Rob Adler on Accessing Emotional Range Through Improv
From the time he was 5 years old, Rob Adler has wanted to work in the acting industry. “I was sitting on the couch with my brother watching ‘Superman 2’ for the 500th time, and I asked him how they made Superman fly.
“It was the first time that I ever understood that there was more to the picture than what I saw, and I got a sense of the magic of moviemaking for the first time in my life,” he recalls. “It was the first time I realized you could grow up and have a job where they would swing you from a piece of constriction equipment and sew a cape to your back and let you pretend to be Superman and I thought, That’s for me.”
Years later, his desire to pursue acting presented itself again while doing a production of “Peter Pan” in the eighth grade. “I desperately wanted to be one of those characters [who flew], and I got cast in the play but not as one of [them],” he says.
“Initially, I was heartbroken, but then I started to get into the work and the rehearsal process and I discovered there was another kind of flight. And it was just as thrilling—discovering what it meant to tell a story with a group of friends and then share it with a group of strangers and friends. It was life-changing and it really set the course of my entire life. From there I just couldn’t get enough,” he adds.
It was at DePaul University in Chicago where Adler was “exposed to an improvisational approach to acting” through the games of Viola Spolin, and he hasn’t looked back since.
Today, as an on-set coach, teacher, director, and founder of AdlerImprov Studio in Hollywood, the experienced teacher brings his knowledge and advice to students worldwide, ranging from beginners to season professionals.
On creating AdlerImprov Studio.
Adler says he originally created the studio because he “wanted to have people to play with,” but noticing the power of improvisation, he quickly realized how useful it could be for actors.
“I noticed that this sort of improvisational approach to scripted acting really helped actors with something that many people were struggling with. Many, many actors seemed to have this problem of getting stuck in their heads,” he explains. “So what I found was that approaching acting problems through games and play allowed actors out of their heads and allowed them to tap into a source of creativity that wasn’t available to them.”

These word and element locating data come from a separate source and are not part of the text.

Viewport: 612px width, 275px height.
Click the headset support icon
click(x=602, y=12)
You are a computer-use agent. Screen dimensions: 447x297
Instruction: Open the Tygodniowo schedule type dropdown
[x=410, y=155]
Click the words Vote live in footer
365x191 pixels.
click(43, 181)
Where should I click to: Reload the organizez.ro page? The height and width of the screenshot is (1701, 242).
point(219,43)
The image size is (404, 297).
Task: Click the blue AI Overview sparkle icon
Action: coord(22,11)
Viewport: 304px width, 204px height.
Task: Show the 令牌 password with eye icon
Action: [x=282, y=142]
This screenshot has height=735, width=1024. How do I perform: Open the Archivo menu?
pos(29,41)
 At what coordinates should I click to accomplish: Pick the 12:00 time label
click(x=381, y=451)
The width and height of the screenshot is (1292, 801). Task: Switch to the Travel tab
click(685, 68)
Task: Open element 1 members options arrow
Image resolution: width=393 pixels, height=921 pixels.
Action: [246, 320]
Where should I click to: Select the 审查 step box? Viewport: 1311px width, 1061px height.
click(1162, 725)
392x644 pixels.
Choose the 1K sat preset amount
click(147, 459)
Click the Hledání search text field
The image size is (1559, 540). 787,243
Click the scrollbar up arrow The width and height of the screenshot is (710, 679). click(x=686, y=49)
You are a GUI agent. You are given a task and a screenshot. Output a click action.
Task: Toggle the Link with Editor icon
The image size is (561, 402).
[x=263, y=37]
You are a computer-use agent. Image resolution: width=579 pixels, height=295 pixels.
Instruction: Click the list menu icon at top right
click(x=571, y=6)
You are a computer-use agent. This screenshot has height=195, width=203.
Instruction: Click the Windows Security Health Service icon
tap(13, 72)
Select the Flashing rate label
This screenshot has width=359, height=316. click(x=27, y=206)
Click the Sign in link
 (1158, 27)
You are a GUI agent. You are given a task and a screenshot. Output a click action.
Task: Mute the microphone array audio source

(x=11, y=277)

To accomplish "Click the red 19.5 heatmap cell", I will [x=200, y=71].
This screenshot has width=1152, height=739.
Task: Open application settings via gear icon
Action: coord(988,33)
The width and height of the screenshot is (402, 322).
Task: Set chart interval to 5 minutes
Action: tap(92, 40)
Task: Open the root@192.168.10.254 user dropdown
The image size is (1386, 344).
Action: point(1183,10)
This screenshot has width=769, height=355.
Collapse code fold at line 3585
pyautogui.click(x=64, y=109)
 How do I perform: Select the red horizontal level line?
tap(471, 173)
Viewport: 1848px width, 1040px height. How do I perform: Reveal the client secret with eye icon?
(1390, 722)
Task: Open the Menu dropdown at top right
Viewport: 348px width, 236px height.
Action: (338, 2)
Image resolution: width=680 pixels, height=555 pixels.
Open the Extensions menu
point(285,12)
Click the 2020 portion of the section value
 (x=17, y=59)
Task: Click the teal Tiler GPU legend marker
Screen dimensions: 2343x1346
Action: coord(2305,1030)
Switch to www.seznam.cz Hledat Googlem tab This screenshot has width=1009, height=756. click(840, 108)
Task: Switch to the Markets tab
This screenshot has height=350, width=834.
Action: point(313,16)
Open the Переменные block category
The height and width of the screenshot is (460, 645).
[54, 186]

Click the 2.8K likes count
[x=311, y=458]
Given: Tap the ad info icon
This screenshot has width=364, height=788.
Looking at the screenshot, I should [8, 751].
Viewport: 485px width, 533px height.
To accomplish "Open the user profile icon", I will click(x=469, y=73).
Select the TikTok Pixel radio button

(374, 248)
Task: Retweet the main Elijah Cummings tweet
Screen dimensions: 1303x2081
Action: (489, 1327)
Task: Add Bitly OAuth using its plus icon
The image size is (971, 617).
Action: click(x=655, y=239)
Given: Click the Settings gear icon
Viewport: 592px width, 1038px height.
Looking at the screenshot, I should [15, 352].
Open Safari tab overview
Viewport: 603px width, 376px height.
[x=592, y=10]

On the power of improvisational games and play.
“One of the magical properties of play is that it gives you energy,” Adler says, referencing a time he was asked to coach actors in between takes of a television shoot. After some improv games, “these actors came into the room with this newfound energy. It’s really amazing to watch that happen.
“You can watch somebody who’s dead tired get involved with something as simple as a schoolyard game of tag or whatever, and all of a sudden they have energy where there was none,” he adds.
Additionally, as an instructor at the University of Southern California, Adler notes he often starts his classes with a game of tag, which allows them to access emotions including anger, frustration, happiness, and joy.
“It exposes this really amazing dynamic of being an actor,” he says, “which is that we’re the puppet and the puppeteer. It exposes them to the possibility that they can authentically have emotion without having to drag skeletons out of their closet.
“They can play their way to authenticity,” he explains.
On one major improv myth.
“Because casting directors and agents understand the value of improv training, actors might think they’re going to be asked to make up lines on set… and that is very rarely true,” Adler says. “Writing is a whole art form, and if you change the words on an Aaron Sorkin TV show, you’re probably not going to last very long.
“It’s about bringing spontaneity and presence to the lines as scripted, so one of the things I help actors to do is find a way to bring spontaneity, bring freshness to every take without changing the script and without disrespecting the writers. [What they’re doing], really, is honoring them by speaking their words as written and adding the actor’s art form, which is about bringing life to the work.”